Adult-life trajectories
In the group with asthma+COPD, the lifetime prevalence of active smoking from age 20 to 68 years was midway between the subjects with COPD and the other less exposed groups (figure 2a). We estimated a monotonic age-related decline in the proportion of smokers for all groups except for COPD, in which it reached the maximum around age 30 years before declining. The proportion of subjects exposed to passive smoking was similar between the disease groups during early adulthood (60–70%), and then it followed trajectories similar to those of active smoking at older ages (figure 2b).

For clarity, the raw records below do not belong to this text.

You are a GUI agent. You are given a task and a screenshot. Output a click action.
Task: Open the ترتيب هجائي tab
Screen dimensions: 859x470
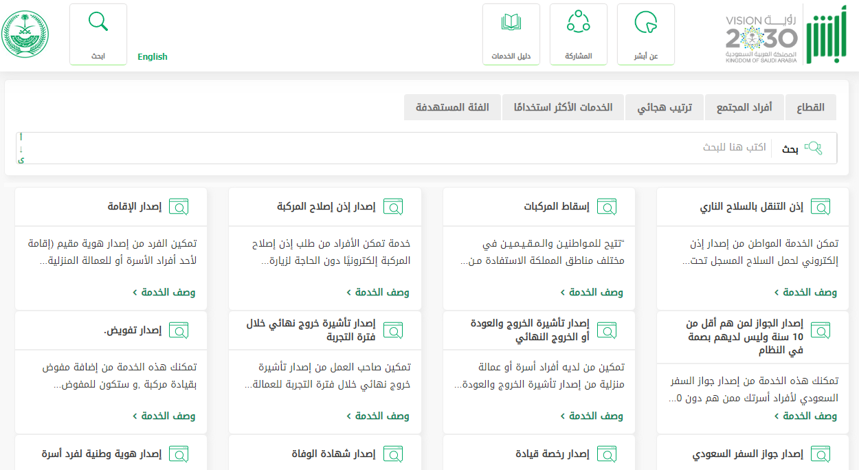[x=664, y=108]
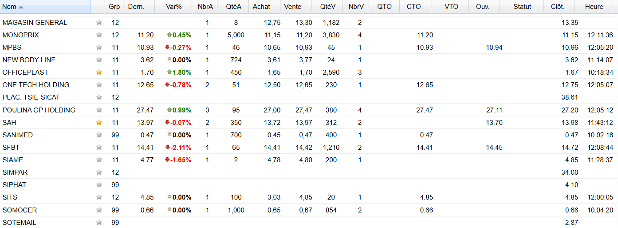Click the sort arrow in Nom header
The width and height of the screenshot is (618, 228).
click(x=21, y=7)
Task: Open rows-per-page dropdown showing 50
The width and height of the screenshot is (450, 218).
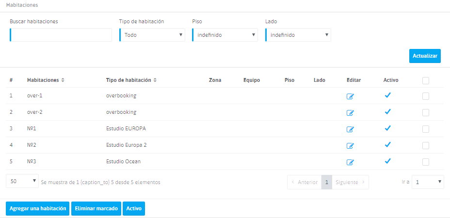Action: 22,181
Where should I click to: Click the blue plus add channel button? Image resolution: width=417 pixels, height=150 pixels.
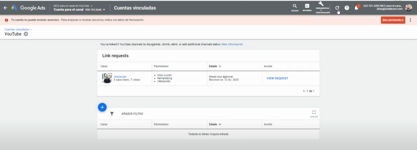point(102,107)
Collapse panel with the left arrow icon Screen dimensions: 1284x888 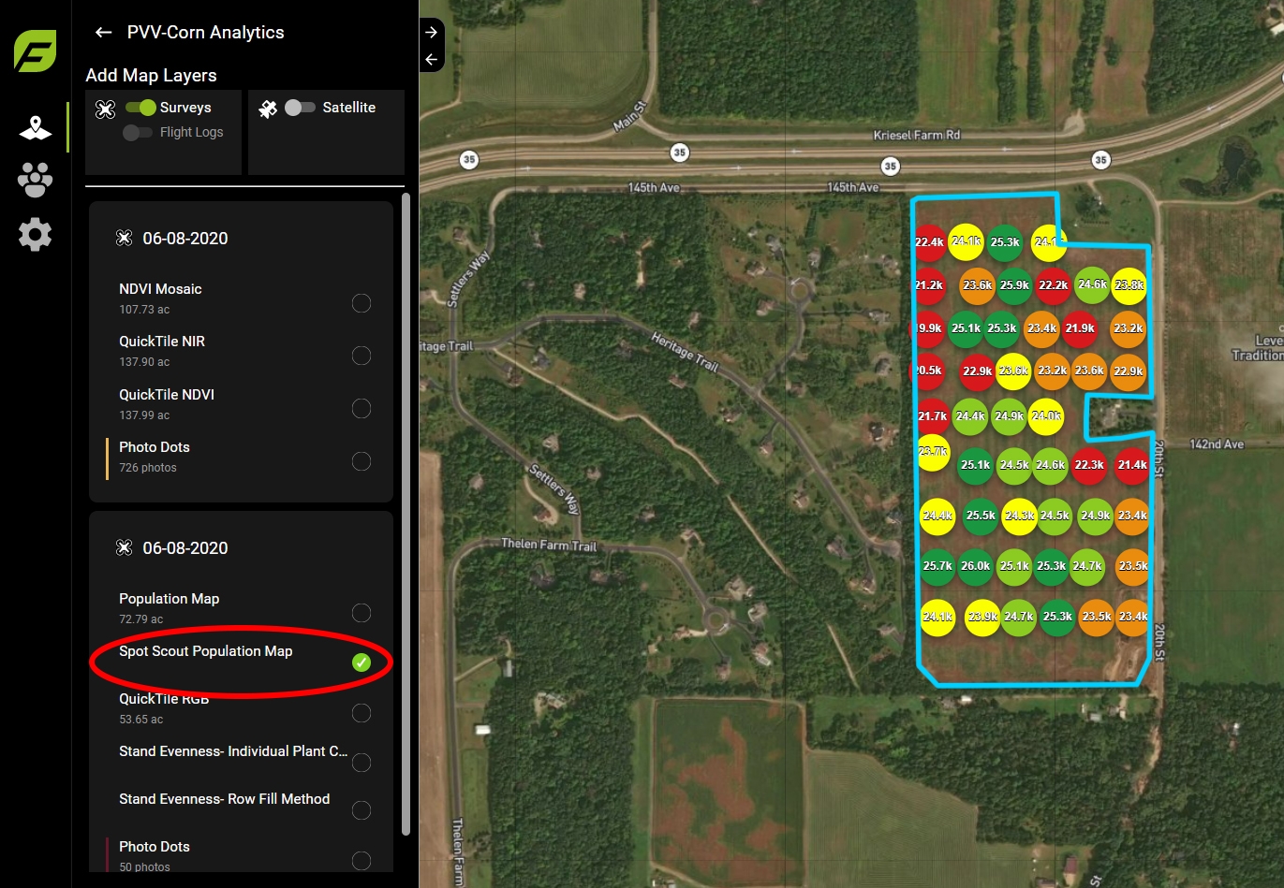pos(431,60)
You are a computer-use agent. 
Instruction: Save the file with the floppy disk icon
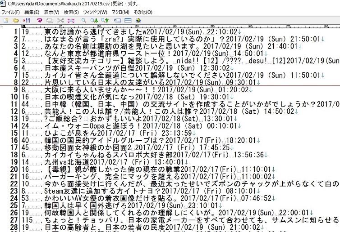27,21
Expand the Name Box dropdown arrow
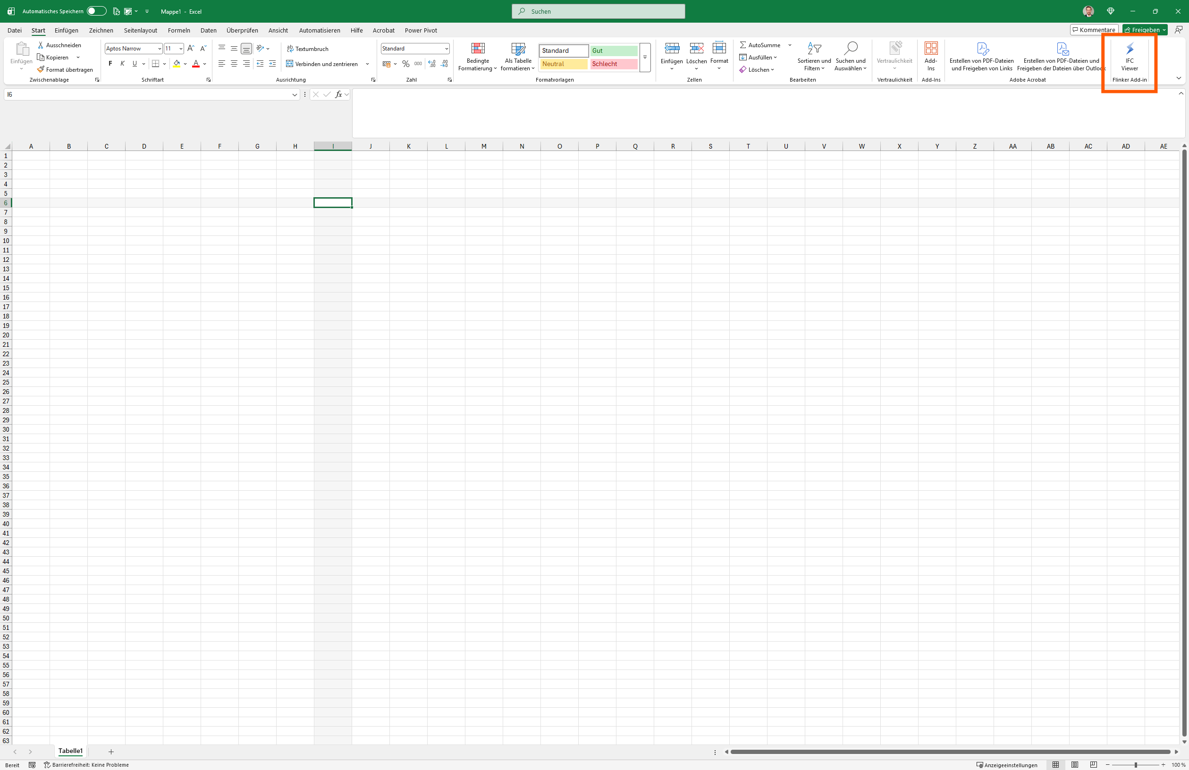1189x770 pixels. [294, 94]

No statistically significant variation in the prevalence of dyspnoea was found with ageing, except for a decrease among subjects with past asthma alone, consistent with their inactive disease status at ECRHS III (figure 2c). All groups except for past asthma showed an age-related increase in the proportion of subjects seen by a physician in the previous 12 months, which became steeper after age 50 years in the group with COPD alone (figure 2d).
Subjects with asthma+COPD had a low lung function when they were young adults, and this condition tracked over their adult lives (supplementary table E6 and figure 3). Their raw FEV1 decline was only slightly faster than that in the current asthma alone and reference groups, whereas a steeper decline was observed for FEV1 % predicted (supplementary figure E3a); raw FVC (figure 3b), FVC % predicted (supplementary figure E3b) and FEV1/FVC (figure 3c) were also accelerated.
We observed the steepest rate of FEV1 decline in subjects with COPD alone (figure 3a and supplementary figure E3a). Their FEV1/FVC was midway between those in the asthma+COPD group and other groups during young adulthood, but then it declined steeply and reached the low level observed in asthma+COPD during the seventh decade of life (figure 3c).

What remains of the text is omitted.